Crime Scene Photography · Illinois

Man with connections to Al Capone gunned down as he drives

November 8, 1939
Chicago, Illinois
Lawyer and racetrack operator Edward J. “Easy Eddie” O’Hare is fatally shot by unidentified men while driving

O’Hare’s assassination occurred a week before mob boss Al Capone was released from Alcatraz. The two were in business together, running dog- and horse-tracks, and O’Hare had represented Capone in court in the past.

On November 8, three cars followed O’Hare’s for several blocks before one pulled along side. O’Hare was hit with a “fusillade of shots” as he drove and was killed instantly. His car crashed into a lamppost while his assailants continued on their journey. They were never identified.

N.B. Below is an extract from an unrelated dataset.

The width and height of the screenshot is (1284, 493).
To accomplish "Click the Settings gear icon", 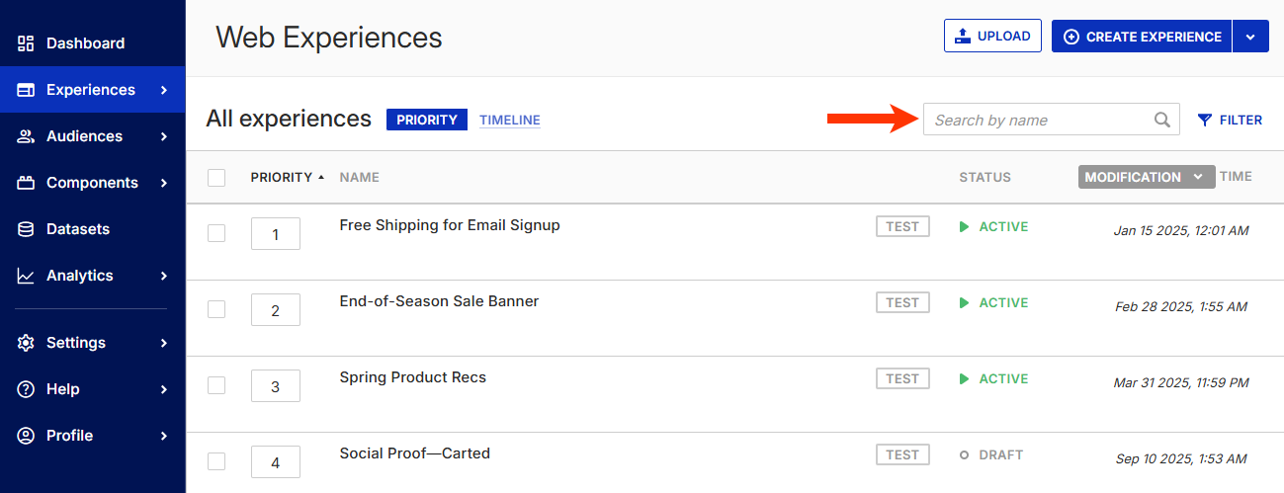I will coord(27,343).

O’Hare’s car after the crash

Two letters were recovered suggesting Capone had a role in O’Hare’s murder, likely in retaliation for O’Hare providing information to authorities which led to Capone’s conviction for tax evasion. The first letter was found on a man named Russell Stoddard who stabbed to death by unknown assailants in Los Angeles. In the letter, the dead man claimed he had been a jockey and bodyguard for O’Hare and he knew the identities of the assassins. O’Hare’s associates stated they knew of no bodyguard named Stoddard, however. The second letter was found on O’Hare, including mentions of threats by two men recently released from Alcatraz who were under order by Capone to have O’Hare killed.

Despite the leads, no arrests were made in connection to O’Hare’s killing. The case remains unsolved.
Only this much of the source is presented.